• INFORMATION:
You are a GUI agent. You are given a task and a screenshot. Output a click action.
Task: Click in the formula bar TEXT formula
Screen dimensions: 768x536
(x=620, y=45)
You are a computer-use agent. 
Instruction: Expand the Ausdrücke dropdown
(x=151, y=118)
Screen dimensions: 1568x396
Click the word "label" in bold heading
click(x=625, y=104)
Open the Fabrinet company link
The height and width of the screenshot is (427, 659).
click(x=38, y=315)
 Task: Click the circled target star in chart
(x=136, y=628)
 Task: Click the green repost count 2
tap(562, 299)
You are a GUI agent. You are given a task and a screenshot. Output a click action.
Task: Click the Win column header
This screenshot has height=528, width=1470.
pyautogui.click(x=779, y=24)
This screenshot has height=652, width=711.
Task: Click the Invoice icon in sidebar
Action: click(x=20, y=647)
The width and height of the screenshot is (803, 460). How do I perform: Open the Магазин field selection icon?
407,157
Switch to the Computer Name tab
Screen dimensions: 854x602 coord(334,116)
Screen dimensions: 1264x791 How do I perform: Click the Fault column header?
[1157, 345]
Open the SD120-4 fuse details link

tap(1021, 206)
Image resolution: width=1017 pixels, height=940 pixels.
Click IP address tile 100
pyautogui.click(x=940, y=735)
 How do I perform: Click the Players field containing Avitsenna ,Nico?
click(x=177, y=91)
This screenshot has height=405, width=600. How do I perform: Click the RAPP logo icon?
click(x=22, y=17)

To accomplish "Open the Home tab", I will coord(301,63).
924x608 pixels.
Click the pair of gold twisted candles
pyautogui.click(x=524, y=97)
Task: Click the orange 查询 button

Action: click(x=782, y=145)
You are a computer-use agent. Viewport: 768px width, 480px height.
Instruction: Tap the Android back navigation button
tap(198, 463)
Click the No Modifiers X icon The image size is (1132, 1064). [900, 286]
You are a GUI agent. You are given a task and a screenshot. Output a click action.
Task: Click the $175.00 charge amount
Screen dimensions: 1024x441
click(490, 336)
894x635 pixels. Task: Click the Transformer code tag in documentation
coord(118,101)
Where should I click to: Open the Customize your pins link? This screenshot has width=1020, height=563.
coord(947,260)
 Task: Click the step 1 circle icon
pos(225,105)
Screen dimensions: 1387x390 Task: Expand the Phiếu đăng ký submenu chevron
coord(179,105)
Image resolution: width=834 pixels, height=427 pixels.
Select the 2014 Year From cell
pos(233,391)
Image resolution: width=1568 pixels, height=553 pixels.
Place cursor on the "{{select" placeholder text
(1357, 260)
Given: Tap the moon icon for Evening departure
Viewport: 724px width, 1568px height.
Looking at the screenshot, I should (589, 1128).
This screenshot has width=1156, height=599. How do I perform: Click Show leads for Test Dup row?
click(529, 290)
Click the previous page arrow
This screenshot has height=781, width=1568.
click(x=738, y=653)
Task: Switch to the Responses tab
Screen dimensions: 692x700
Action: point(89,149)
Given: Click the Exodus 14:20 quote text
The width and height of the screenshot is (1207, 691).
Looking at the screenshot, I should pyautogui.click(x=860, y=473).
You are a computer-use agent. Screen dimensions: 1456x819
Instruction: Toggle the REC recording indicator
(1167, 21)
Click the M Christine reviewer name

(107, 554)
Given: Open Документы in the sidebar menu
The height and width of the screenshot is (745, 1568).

• WHAT YOU WILL DO: Line by line, set down the material exactly as given.

• THE ANSWER:
You are a GUI agent. You are given a task and a screenshot. Output a click action.
Task: Click in the formula bar TEXT formula
Screen dimensions: 768x536
(x=620, y=45)
You are a computer-use agent. 
Instruction: Expand the Ausdrücke dropdown
(x=151, y=118)
Screen dimensions: 1568x396
Click the word "label" in bold heading
click(x=625, y=104)
Open the Fabrinet company link
The height and width of the screenshot is (427, 659).
click(x=38, y=315)
 Task: Click the circled target star in chart
(x=136, y=628)
 Task: Click the green repost count 2
tap(562, 299)
You are a GUI agent. You are given a task and a screenshot. Output a click action.
Task: Click the Win column header
This screenshot has height=528, width=1470.
pyautogui.click(x=779, y=24)
This screenshot has height=652, width=711.
Task: Click the Invoice icon in sidebar
Action: click(x=20, y=647)
The width and height of the screenshot is (803, 460). How do I perform: Open the Магазин field selection icon?
407,157
Switch to the Computer Name tab
Screen dimensions: 854x602 coord(334,116)
Screen dimensions: 1264x791 How do I perform: Click the Fault column header?
[1157, 345]
Open the SD120-4 fuse details link

tap(1021, 206)
Image resolution: width=1017 pixels, height=940 pixels.
Click IP address tile 100
pyautogui.click(x=940, y=735)
 How do I perform: Click the Players field containing Avitsenna ,Nico?
click(x=177, y=91)
This screenshot has height=405, width=600. How do I perform: Click the RAPP logo icon?
click(x=22, y=17)

To accomplish "Open the Home tab", I will coord(301,63).
924x608 pixels.
Click the pair of gold twisted candles
pyautogui.click(x=524, y=97)
Task: Click the orange 查询 button

Action: click(x=782, y=145)
You are a computer-use agent. Viewport: 768px width, 480px height.
Instruction: Tap the Android back navigation button
tap(198, 463)
Click the No Modifiers X icon The image size is (1132, 1064). [900, 286]
You are a GUI agent. You are given a task and a screenshot. Output a click action.
Task: Click the $175.00 charge amount
Screen dimensions: 1024x441
click(490, 336)
894x635 pixels. Task: Click the Transformer code tag in documentation
coord(118,101)
Where should I click to: Open the Customize your pins link? This screenshot has width=1020, height=563.
coord(947,260)
 Task: Click the step 1 circle icon
pos(225,105)
Screen dimensions: 1387x390 Task: Expand the Phiếu đăng ký submenu chevron
coord(179,105)
Image resolution: width=834 pixels, height=427 pixels.
Select the 2014 Year From cell
pos(233,391)
Image resolution: width=1568 pixels, height=553 pixels.
Place cursor on the "{{select" placeholder text
(1357, 260)
Given: Tap the moon icon for Evening departure
Viewport: 724px width, 1568px height.
Looking at the screenshot, I should (589, 1128).
This screenshot has width=1156, height=599. How do I perform: Click Show leads for Test Dup row?
click(529, 290)
Click the previous page arrow
This screenshot has height=781, width=1568.
click(x=738, y=653)
Task: Switch to the Responses tab
Screen dimensions: 692x700
Action: point(89,149)
Given: Click the Exodus 14:20 quote text
The width and height of the screenshot is (1207, 691).
Looking at the screenshot, I should pyautogui.click(x=860, y=473).
You are a computer-use agent. Screen dimensions: 1456x819
Instruction: Toggle the REC recording indicator
(1167, 21)
Click the M Christine reviewer name

(107, 554)
Given: Open Документы in the sidebar menu
The height and width of the screenshot is (745, 1568).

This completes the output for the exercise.